TASK PROMPT → Examine each line of the data. Copy the line if it includes the word "computer".

DATA LISTING →
-*-*-

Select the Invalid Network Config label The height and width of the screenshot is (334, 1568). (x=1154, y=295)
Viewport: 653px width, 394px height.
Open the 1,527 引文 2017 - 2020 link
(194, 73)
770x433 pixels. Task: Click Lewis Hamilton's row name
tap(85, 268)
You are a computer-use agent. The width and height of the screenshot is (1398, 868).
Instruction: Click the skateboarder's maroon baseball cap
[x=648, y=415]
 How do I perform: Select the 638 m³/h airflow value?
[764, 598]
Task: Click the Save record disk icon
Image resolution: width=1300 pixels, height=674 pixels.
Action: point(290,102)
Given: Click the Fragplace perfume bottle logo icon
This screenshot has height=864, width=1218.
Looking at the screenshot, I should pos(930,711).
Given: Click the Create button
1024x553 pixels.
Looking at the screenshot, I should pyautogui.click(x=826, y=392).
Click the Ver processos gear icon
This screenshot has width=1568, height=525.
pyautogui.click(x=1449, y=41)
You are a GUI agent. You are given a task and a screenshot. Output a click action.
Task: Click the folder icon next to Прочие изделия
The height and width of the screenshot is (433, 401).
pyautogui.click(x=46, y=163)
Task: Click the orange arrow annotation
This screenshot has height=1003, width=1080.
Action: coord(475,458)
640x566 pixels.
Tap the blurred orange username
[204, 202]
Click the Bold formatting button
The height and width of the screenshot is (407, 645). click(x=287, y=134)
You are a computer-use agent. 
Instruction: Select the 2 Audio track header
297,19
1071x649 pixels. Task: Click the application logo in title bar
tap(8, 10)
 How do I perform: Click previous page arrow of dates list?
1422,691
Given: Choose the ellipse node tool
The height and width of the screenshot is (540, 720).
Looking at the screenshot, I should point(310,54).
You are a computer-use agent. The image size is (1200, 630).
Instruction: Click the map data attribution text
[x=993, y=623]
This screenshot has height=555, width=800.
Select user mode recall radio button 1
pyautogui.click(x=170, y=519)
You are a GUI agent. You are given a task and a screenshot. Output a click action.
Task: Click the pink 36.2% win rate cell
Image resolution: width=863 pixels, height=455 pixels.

-*-*-

ANSWER TO THE PROBLEM →
You are a computer-use agent. The width and height of the screenshot is (1398, 868).
You are a computer-use agent. 
You are a computer-use agent. The image size is (1200, 630).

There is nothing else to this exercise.